Secretary of Defense Chuck Hagel was reportedly eased out of the Pentagon because President Barack Obama did not think he was the right man for the job. But finding the right person to replace him will require clear thinking from the White House on the dangerous state of the world.

When Hagel assumed defense leadership in February 2013, his job was to bring a declining department in for a soft landing. He was to oversee the end of the war in Afghanistan, make smart cuts in the defense budget, downside overall force levels, cancel unnecessary weapons contracts and reduce American force commitments overseas. From the vantage point of the beginning of Obama's second term, defense was to play a secondary role; the emphasis would be on domestic policy.

Hagel was the right man for that job. Though nominally a Republican, he shared many of the president's policy preferences and general worldview. He opposed vigorous action against Iran, including preemptive military actions and meaningful sanctions. He supported negotiations with Iranian-sponsored terror groups Hamas and Hezbollah, and was skeptical (to put it mildly) of the special relationship between the United States and Israel. He backed Obama's idealistic vision of "global zero" nuclear weapons and oversaw the U.S. unilateral nuclear build-down. Moreover, he faithfully wove the administration's social agenda into every facet of department policies, and echoed fanciful sentiments like placing global warming at the center of national security concerns.

Hagel was ideal for the world that Obama wanted and expected. But he was not the best leader for the world as it actually is. As America's power has waned, the global environment has predictably become less stable and more dangerous. Russia has invaded Ukraine, annexed Crimea and is flirting with a renewed nuclear arms race. Leaders in Beijing probably agreed with Hagel's assessment during an Asian trip in May 2013 when he called the global retrenchment of American power a "good thing." Since then they have made aggressive moves to claim vast areas of the South China Sea, and are increasing and modernizing their conventional and nuclear offensive forces.

The Middle East, meanwhile, is increasingly hazardous, with Iran stubbornly refusing to scale back its nuclear program and the civil war in Syria still raging.
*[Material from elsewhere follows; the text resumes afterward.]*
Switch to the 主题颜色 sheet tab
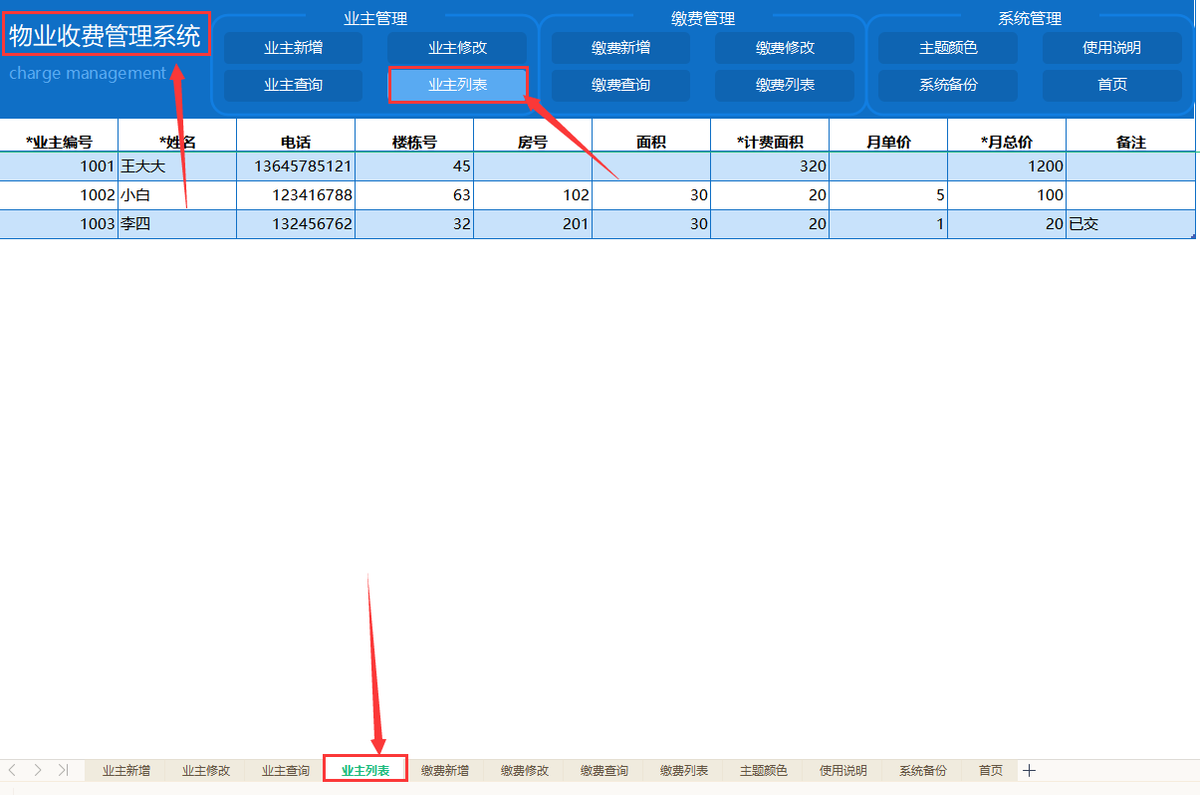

The most critical development has been the rise of the Islamic State group, which Obama once derided as the "JV team" of terrorism.

On that score, Hagel seems not to have been the war leader Obama needed to implement the limited strikes against the terror group. This is ironic, since Hagel was actually ahead of the White House in identifying the Islamic State group as a threat. Last summer, he called the group "an imminent threat to every interest we have, whether it's in Iraq or anywhere else" and "beyond anything we’ve seen." The White House had to walk back this dramatic assessment, but when the Islamic State group was at the gates of Baghdad the administration finally took action. In recent weeks, the Islamic State group offensive has been blunted, but the group has not been driven from Iraq, and Hagel is widely viewed as the scapegoat for this perceived failure. Naturally, therefore, after his resignation was announced, the Islamic State group claimed to have "toppled" Hagel.

Now Obama must find a new defense secretary to cope with a world decidedly not of his making. The final two years of a presidential administration is generally not the time for greatness; late-term appointees tend to be caretakers. Michele Flournoy, a former undersecretary of defense for policy with a distinguished track record in the Pentagon, is most often mentioned as a potential replacement. The unrelenting emphasis on the potential symbolism of her appointment as the first female secretary of defense unfortunately downplays her substantive career achievements. Former Deputy Secretary of Defense Ashton Carter is also in contention, as is current Deputy Secretary Robert O. Work, a leading defense intellectual and former Marine Corps colonel. Other candidates will no doubt emerge in coming weeks. And assuming the president does not try to sneak in a recess appointment, he will have to find someone confirmable by the new Republican-led Senate.

The most important question is whether the White House understands that the world is not heading in the direction Obama thought it would. The new defense secretary will face a dangerous strategic environment which is likely to become more treacherous as the Obama years wind down. He will need someone tough, experienced and with a worldview appropriate to these perilous times. The nomination will be a test of whether Obama can admit that he has not brought the world to the brink of peace, and that the decline of American power is in fact not a "good thing."